NEW YORK SET TO CELEBRATE LEGACY OF UNION LEADER MIKE QUILL
KERRY NATIVE, WHO TOOK ON RULING ELITE OF NEW YORK AS LEADER OF THE TRANSPORT WORKERS’ UNION, FOCUS OF COMMEMORATION
LEGENDARY New York trade union boss Mike Quill is the focus of a massive commemoration at the end of the month in the Big Apple.
The Kerry man, who was born in the town land of Gortlouchera close to Kilgarvan, displayed all the political cunning of his native soil in a revered career advocating for ordinary workers.

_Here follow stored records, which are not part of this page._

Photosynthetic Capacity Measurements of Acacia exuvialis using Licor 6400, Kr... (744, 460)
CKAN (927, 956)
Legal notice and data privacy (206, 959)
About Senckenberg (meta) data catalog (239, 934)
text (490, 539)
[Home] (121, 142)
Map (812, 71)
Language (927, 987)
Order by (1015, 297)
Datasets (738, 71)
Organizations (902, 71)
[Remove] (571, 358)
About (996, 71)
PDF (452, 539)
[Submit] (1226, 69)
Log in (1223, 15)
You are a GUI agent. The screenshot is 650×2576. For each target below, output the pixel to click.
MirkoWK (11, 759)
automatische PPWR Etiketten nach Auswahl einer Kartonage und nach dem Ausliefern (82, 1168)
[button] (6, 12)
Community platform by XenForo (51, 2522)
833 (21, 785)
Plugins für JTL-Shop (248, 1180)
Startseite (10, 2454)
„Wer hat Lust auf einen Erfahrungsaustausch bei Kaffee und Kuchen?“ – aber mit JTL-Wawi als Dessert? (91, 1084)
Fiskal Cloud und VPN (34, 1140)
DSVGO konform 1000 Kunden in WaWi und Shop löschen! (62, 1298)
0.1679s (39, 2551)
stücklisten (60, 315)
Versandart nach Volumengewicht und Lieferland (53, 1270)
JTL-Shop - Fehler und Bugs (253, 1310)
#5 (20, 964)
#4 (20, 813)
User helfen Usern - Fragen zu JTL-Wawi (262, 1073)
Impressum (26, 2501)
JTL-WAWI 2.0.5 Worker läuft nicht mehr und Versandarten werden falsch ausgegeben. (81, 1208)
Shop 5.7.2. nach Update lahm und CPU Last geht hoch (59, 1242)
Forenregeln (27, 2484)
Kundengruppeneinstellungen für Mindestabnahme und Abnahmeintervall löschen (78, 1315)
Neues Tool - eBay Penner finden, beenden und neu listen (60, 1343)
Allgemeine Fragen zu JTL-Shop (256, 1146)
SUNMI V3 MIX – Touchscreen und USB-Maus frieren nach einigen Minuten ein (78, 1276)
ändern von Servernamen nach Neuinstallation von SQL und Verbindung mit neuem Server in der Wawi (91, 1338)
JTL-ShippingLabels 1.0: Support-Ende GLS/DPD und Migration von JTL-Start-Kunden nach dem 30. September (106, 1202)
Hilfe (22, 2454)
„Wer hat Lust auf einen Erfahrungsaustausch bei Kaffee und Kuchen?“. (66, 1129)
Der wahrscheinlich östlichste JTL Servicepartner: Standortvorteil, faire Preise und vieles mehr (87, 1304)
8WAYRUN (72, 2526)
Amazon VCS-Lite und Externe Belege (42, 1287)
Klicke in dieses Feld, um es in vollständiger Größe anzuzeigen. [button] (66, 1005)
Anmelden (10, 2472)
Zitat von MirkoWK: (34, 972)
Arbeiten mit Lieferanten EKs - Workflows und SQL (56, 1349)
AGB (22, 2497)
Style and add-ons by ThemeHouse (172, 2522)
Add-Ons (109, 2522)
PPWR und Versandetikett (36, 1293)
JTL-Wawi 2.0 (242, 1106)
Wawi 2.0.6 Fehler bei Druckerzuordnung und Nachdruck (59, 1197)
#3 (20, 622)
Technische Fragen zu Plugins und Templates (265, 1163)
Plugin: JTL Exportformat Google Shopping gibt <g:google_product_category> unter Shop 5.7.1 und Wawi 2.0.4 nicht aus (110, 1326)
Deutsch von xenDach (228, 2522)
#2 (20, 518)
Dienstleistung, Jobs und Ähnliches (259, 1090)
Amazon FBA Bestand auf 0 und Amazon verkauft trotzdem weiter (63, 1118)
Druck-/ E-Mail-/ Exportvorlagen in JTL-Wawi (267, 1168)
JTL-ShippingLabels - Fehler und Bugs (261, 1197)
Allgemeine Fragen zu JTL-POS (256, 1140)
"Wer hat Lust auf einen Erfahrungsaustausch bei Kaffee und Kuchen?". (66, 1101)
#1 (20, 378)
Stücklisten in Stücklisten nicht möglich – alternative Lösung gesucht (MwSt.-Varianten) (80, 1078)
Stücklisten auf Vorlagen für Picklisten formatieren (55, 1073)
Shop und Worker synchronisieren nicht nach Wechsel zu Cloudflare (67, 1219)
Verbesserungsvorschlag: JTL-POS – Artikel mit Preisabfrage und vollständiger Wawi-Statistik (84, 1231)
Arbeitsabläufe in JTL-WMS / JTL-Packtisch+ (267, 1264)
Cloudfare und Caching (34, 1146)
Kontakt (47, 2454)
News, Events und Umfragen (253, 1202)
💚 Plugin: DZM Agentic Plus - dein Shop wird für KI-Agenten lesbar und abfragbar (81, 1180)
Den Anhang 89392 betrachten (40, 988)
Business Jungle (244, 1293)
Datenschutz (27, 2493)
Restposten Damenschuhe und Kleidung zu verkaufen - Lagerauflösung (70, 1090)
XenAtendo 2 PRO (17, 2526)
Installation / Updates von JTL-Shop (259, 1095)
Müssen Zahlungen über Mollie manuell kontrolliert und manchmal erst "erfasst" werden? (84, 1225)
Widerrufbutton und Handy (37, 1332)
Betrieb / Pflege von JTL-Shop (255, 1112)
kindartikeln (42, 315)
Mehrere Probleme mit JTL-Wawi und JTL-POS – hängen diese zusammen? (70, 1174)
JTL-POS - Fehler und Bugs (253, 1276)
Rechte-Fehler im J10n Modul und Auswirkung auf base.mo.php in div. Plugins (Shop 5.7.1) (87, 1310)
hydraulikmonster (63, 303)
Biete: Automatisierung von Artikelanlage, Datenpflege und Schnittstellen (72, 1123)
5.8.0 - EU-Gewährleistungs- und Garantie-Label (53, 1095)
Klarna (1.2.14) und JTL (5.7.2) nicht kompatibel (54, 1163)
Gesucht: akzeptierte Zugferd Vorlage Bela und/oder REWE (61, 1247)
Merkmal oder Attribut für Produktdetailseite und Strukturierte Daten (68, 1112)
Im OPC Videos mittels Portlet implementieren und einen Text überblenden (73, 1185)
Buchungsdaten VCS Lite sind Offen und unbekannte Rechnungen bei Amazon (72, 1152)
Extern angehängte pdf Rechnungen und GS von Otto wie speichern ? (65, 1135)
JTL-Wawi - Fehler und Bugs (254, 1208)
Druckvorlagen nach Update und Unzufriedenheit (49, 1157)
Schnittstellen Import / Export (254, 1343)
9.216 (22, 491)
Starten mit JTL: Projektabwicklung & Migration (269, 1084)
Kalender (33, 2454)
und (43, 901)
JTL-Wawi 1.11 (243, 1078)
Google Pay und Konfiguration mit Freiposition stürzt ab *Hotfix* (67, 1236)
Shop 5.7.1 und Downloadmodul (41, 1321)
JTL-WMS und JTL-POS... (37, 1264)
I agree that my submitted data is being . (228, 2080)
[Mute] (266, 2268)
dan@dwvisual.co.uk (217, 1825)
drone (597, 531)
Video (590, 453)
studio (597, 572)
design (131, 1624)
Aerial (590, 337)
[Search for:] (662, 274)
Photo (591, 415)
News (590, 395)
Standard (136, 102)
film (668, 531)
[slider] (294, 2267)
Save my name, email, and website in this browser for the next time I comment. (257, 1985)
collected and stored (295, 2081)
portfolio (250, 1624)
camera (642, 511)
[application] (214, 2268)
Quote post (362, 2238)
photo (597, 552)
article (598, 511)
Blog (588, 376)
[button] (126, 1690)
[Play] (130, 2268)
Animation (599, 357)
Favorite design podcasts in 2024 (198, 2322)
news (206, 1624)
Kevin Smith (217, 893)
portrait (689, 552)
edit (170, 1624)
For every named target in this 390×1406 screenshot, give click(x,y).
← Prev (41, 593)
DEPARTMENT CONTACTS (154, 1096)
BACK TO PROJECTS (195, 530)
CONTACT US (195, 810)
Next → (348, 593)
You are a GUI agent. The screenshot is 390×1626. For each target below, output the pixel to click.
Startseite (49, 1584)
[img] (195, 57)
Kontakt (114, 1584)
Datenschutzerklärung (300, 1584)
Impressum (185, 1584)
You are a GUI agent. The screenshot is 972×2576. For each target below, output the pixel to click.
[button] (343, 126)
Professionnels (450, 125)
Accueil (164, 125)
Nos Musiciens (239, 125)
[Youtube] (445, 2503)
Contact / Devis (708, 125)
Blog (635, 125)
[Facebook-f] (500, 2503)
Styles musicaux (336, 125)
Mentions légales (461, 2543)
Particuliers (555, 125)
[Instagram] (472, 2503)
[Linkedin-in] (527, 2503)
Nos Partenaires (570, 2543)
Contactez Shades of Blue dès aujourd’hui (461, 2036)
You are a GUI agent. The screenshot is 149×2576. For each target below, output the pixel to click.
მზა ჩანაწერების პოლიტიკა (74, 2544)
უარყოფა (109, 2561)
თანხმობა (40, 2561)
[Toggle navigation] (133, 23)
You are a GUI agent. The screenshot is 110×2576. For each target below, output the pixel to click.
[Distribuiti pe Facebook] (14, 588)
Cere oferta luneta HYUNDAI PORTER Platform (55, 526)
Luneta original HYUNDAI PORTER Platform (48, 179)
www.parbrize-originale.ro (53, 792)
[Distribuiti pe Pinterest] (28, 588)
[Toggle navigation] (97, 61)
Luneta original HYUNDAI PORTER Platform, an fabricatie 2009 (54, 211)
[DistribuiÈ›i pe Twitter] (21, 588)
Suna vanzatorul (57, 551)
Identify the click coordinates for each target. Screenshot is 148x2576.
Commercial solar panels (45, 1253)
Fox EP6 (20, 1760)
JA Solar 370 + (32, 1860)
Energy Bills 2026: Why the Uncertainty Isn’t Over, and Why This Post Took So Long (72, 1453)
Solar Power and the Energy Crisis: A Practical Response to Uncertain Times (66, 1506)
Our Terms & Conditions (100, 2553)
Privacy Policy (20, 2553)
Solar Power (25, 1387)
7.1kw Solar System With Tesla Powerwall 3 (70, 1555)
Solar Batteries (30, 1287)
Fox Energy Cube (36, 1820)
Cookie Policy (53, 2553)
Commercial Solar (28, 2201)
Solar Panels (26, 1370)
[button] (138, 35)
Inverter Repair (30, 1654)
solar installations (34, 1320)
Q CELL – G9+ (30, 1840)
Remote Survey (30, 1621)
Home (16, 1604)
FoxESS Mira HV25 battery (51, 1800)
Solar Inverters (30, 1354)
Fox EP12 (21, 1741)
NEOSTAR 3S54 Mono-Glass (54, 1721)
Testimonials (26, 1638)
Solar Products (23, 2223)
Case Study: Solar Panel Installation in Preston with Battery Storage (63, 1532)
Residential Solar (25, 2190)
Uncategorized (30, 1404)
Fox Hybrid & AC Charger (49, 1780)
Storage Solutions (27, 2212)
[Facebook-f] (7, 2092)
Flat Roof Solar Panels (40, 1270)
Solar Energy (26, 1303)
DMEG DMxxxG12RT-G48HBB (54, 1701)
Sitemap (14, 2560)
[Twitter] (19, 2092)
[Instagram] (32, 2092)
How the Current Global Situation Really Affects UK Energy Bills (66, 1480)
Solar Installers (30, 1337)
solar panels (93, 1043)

Famously, he brought New York to its knees in the 1966 all-out strike of the Transport Workers’ Union, when the Kerry man went head-to-head with the waspish Mayor of New York, John Lindsay. He won a huge victory for his members, but the toll of the big fight would prove fatal as Mike succumbed to a heart attack on January 28, aged just 60.
Now, on the 53rd anniversary of his death. both the Transport Workers’ Union and the Kerry P&B Association of New York – of which Mike was a key member – join forces for a ‘major commemoration’ of a man ‘the ages will remember’ as Martin Luther King Jnr famously said of him. The event is to take place at the Kerry Hall in Yonkers on January 26 next.
Mike emigrated to New York in 1926 and was hired as a ticket agent in the subway system by ‘28. The working conditions for all transport workers were disgraceful – long hours, low pay and no healthcare or vacation benefits.
Mike was focused on changing this dastardly situation. With help from some equally determined Irish Republicans and with strong support from the Communist Party in New York, he confronted directly the house unions that rubberstamped company employee policies, and in 1934 the Transport Workers’ Union was founded in Manhattan.
Most of the workers were Irish because, according to Mike, they had the big advantage of being able to speak English. He always kept a photograph of James Connolly in his office, and he claimed that the Irish hero and President Lincoln were the two people who influenced him most.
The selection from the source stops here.